### [Data to process]
■ ■ ■

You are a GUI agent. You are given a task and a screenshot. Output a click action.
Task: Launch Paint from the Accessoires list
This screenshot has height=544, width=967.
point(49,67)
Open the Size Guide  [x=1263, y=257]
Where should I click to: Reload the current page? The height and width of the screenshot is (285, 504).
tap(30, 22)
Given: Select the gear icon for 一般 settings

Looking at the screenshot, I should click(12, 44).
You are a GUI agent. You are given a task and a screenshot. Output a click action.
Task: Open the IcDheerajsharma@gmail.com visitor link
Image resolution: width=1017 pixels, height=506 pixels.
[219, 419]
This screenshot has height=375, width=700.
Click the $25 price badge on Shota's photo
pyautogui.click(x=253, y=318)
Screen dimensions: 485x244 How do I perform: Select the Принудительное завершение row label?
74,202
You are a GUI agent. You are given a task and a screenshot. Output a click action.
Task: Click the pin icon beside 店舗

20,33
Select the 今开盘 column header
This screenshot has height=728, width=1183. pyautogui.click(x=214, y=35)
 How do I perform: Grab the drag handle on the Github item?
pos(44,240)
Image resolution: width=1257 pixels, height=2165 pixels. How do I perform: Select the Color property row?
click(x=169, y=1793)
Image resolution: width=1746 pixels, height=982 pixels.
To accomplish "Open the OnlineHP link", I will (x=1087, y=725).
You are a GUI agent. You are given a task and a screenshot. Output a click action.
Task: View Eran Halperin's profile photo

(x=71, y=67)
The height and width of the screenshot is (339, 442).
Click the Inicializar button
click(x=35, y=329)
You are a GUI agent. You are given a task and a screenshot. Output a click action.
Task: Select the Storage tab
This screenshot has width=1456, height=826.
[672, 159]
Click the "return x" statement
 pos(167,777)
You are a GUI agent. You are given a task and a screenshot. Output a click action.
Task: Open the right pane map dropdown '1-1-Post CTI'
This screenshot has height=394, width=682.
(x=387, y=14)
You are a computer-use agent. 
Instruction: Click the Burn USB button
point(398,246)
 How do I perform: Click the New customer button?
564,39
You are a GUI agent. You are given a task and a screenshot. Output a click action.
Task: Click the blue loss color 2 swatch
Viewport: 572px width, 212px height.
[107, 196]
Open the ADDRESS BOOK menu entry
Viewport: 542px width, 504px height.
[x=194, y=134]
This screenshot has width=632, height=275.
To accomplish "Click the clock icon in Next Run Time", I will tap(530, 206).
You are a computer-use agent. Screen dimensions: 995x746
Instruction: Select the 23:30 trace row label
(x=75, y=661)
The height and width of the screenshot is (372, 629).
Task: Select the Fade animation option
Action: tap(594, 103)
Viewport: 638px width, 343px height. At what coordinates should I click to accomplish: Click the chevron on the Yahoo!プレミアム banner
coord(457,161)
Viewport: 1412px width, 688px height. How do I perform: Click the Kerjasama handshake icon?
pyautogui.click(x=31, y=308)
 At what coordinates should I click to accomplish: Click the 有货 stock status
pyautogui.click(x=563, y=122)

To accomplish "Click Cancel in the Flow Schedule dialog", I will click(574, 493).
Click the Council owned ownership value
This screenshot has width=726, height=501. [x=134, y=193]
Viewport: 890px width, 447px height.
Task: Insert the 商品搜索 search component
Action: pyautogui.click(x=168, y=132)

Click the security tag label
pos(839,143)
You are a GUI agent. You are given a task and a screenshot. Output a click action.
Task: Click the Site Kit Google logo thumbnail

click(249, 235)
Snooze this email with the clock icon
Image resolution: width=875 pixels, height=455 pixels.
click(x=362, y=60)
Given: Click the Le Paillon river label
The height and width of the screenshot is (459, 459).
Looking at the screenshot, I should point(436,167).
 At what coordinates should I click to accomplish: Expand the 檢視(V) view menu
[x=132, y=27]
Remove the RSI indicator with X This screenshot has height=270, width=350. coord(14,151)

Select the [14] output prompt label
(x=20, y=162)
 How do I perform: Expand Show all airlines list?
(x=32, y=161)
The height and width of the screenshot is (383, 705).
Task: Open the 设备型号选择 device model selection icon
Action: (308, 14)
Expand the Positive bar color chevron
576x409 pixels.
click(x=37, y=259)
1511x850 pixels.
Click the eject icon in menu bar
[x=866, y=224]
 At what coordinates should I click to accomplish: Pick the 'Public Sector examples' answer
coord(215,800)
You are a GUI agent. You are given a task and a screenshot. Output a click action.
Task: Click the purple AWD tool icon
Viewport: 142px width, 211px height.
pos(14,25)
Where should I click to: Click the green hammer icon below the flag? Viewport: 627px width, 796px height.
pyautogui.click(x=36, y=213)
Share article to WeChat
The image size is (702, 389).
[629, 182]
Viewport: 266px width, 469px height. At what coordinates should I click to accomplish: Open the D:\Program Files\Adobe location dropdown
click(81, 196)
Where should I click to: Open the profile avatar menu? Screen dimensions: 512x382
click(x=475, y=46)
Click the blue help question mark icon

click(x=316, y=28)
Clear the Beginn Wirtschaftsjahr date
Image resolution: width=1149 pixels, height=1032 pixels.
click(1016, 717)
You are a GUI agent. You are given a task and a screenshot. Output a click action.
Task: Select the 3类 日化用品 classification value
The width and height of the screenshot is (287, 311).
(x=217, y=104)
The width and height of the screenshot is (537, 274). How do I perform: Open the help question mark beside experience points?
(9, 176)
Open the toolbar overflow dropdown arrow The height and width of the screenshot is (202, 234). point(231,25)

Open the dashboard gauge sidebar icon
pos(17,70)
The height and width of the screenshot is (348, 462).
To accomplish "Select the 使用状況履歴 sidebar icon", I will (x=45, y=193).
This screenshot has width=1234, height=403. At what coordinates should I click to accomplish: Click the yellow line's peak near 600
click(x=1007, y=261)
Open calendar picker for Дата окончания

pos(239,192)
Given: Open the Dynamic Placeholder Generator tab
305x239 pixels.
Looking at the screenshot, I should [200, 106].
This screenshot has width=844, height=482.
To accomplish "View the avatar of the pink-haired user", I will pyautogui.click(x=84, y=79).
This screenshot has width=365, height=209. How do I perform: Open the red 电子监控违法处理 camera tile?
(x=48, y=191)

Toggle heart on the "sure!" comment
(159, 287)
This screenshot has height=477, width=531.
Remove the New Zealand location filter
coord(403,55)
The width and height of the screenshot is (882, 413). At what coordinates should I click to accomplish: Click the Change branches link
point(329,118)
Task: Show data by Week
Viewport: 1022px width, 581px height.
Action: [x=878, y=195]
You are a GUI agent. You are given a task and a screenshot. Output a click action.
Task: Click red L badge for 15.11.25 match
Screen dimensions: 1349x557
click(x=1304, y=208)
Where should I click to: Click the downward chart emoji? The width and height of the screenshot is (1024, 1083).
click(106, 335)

■ ■ ■

### [Goal]
Could you lay out every line of the records above as a JSON list of strings, one string per line, with blank lines left out?

### [Task answer]
[
  "You are a GUI agent. You are given a task and a screenshot. Output a click action.",
  "Task: Launch Paint from the Accessoires list",
  "This screenshot has height=544, width=967.",
  "point(49,67)",
  "Open the Size Guide  [x=1263, y=257]",
  "Where should I click to: Reload the current page? The height and width of the screenshot is (285, 504).",
  "tap(30, 22)",
  "Given: Select the gear icon for 一般 settings",
  "Looking at the screenshot, I should click(12, 44).",
  "You are a GUI agent. You are given a task and a screenshot. Output a click action.",
  "Task: Open the IcDheerajsharma@gmail.com visitor link",
  "Image resolution: width=1017 pixels, height=506 pixels.",
  "[219, 419]",
  "This screenshot has height=375, width=700.",
  "Click the $25 price badge on Shota's photo",
  "pyautogui.click(x=253, y=318)",
  "Screen dimensions: 485x244 How do I perform: Select the Принудительное завершение row label?",
  "74,202",
  "You are a GUI agent. You are given a task and a screenshot. Output a click action.",
  "Task: Click the pin icon beside 店舗",
  "20,33",
  "Select the 今开盘 column header",
  "This screenshot has height=728, width=1183. pyautogui.click(x=214, y=35)",
  " How do I perform: Grab the drag handle on the Github item?",
  "pos(44,240)",
  "Image resolution: width=1257 pixels, height=2165 pixels. How do I perform: Select the Color property row?",
  "click(x=169, y=1793)",
  "Image resolution: width=1746 pixels, height=982 pixels.",
  "To accomplish \"Open the OnlineHP link\", I will (x=1087, y=725).",
  "You are a GUI agent. You are given a task and a screenshot. Output a click action.",
  "Task: View Eran Halperin's profile photo",
  "(x=71, y=67)",
  "The height and width of the screenshot is (339, 442).",
  "Click the Inicializar button",
  "click(x=35, y=329)",
  "You are a GUI agent. You are given a task and a screenshot. Output a click action.",
  "Task: Select the Storage tab",
  "This screenshot has width=1456, height=826.",
  "[672, 159]",
  "Click the \"return x\" statement",
  " pos(167,777)",
  "You are a GUI agent. You are given a task and a screenshot. Output a click action.",
  "Task: Open the right pane map dropdown '1-1-Post CTI'",
  "This screenshot has height=394, width=682.",
  "(x=387, y=14)",
  "You are a computer-use agent. ",
  "Instruction: Click the Burn USB button",
  "point(398,246)",
  " How do I perform: Click the New customer button?",
  "564,39",
  "You are a GUI agent. You are given a task and a screenshot. Output a click action.",
  "Task: Click the blue loss color 2 swatch",
  "Viewport: 572px width, 212px height.",
  "[107, 196]",
  "Open the ADDRESS BOOK menu entry",
  "Viewport: 542px width, 504px height.",
  "[x=194, y=134]",
  "This screenshot has width=632, height=275.",
  "To accomplish \"Click the clock icon in Next Run Time\", I will tap(530, 206).",
  "You are a computer-use agent. Screen dimensions: 995x746",
  "Instruction: Select the 23:30 trace row label",
  "(x=75, y=661)",
  "The height and width of the screenshot is (372, 629).",
  "Task: Select the Fade animation option",
  "Action: tap(594, 103)",
  "Viewport: 638px width, 343px height. At what coordinates should I click to accomplish: Click the chevron on the Yahoo!プレミアム banner",
  "coord(457,161)",
  "Viewport: 1412px width, 688px height. How do I perform: Click the Kerjasama handshake icon?",
  "pyautogui.click(x=31, y=308)",
  " At what coordinates should I click to accomplish: Click the 有货 stock status",
  "pyautogui.click(x=563, y=122)",
  "To accomplish \"Click Cancel in the Flow Schedule dialog\", I will click(574, 493).",
  "Click the Council owned ownership value",
  "This screenshot has width=726, height=501. [x=134, y=193]",
  "Viewport: 890px width, 447px height.",
  "Task: Insert the 商品搜索 search component",
  "Action: pyautogui.click(x=168, y=132)",
  "Click the security tag label",
  "pos(839,143)",
  "You are a GUI agent. You are given a task and a screenshot. Output a click action.",
  "Task: Click the Site Kit Google logo thumbnail",
  "click(249, 235)",
  "Snooze this email with the clock icon",
  "Image resolution: width=875 pixels, height=455 pixels.",
  "click(x=362, y=60)",
  "Given: Click the Le Paillon river label",
  "The height and width of the screenshot is (459, 459).",
  "Looking at the screenshot, I should point(436,167).",
  " At what coordinates should I click to accomplish: Expand the 檢視(V) view menu",
  "[x=132, y=27]",
  "Remove the RSI indicator with X This screenshot has height=270, width=350. coord(14,151)",
  "Select the [14] output prompt label",
  "(x=20, y=162)",
  " How do I perform: Expand Show all airlines list?",
  "(x=32, y=161)",
  "The height and width of the screenshot is (383, 705).",
  "Task: Open the 设备型号选择 device model selection icon",
  "Action: (308, 14)",
  "Expand the Positive bar color chevron",
  "576x409 pixels.",
  "click(x=37, y=259)",
  "1511x850 pixels.",
  "Click the eject icon in menu bar",
  "[x=866, y=224]",
  " At what coordinates should I click to accomplish: Pick the 'Public Sector examples' answer",
  "coord(215,800)",
  "You are a GUI agent. You are given a task and a screenshot. Output a click action.",
  "Task: Click the purple AWD tool icon",
  "Viewport: 142px width, 211px height.",
  "pos(14,25)",
  "Where should I click to: Click the green hammer icon below the flag? Viewport: 627px width, 796px height.",
  "pyautogui.click(x=36, y=213)",
  "Share article to WeChat",
  "The image size is (702, 389).",
  "[629, 182]",
  "Viewport: 266px width, 469px height. At what coordinates should I click to accomplish: Open the D:\\Program Files\\Adobe location dropdown",
  "click(81, 196)",
  "Where should I click to: Open the profile avatar menu? Screen dimensions: 512x382",
  "click(x=475, y=46)",
  "Click the blue help question mark icon",
  "click(x=316, y=28)",
  "Clear the Beginn Wirtschaftsjahr date",
  "Image resolution: width=1149 pixels, height=1032 pixels.",
  "click(1016, 717)",
  "You are a GUI agent. You are given a task and a screenshot. Output a click action.",
  "Task: Select the 3类 日化用品 classification value",
  "The width and height of the screenshot is (287, 311).",
  "(x=217, y=104)",
  "The width and height of the screenshot is (537, 274). How do I perform: Open the help question mark beside experience points?",
  "(9, 176)",
  "Open the toolbar overflow dropdown arrow The height and width of the screenshot is (202, 234). point(231,25)",
  "Open the dashboard gauge sidebar icon",
  "pos(17,70)",
  "The height and width of the screenshot is (348, 462).",
  "To accomplish \"Select the 使用状況履歴 sidebar icon\", I will (x=45, y=193).",
  "This screenshot has width=1234, height=403. At what coordinates should I click to accomplish: Click the yellow line's peak near 600",
  "click(x=1007, y=261)",
  "Open calendar picker for Дата окончания",
  "pos(239,192)",
  "Given: Open the Dynamic Placeholder Generator tab",
  "305x239 pixels.",
  "Looking at the screenshot, I should [200, 106].",
  "This screenshot has width=844, height=482.",
  "To accomplish \"View the avatar of the pink-haired user\", I will pyautogui.click(x=84, y=79).",
  "This screenshot has width=365, height=209. How do I perform: Open the red 电子监控违法处理 camera tile?",
  "(x=48, y=191)",
  "Toggle heart on the \"sure!\" comment",
  "(159, 287)",
  "This screenshot has height=477, width=531.",
  "Remove the New Zealand location filter",
  "coord(403,55)",
  "The width and height of the screenshot is (882, 413). At what coordinates should I click to accomplish: Click the Change branches link",
  "point(329,118)",
  "Task: Show data by Week",
  "Viewport: 1022px width, 581px height.",
  "Action: [x=878, y=195]",
  "You are a GUI agent. You are given a task and a screenshot. Output a click action.",
  "Task: Click red L badge for 15.11.25 match",
  "Screen dimensions: 1349x557",
  "click(x=1304, y=208)",
  "Where should I click to: Click the downward chart emoji? The width and height of the screenshot is (1024, 1083).",
  "click(106, 335)"
]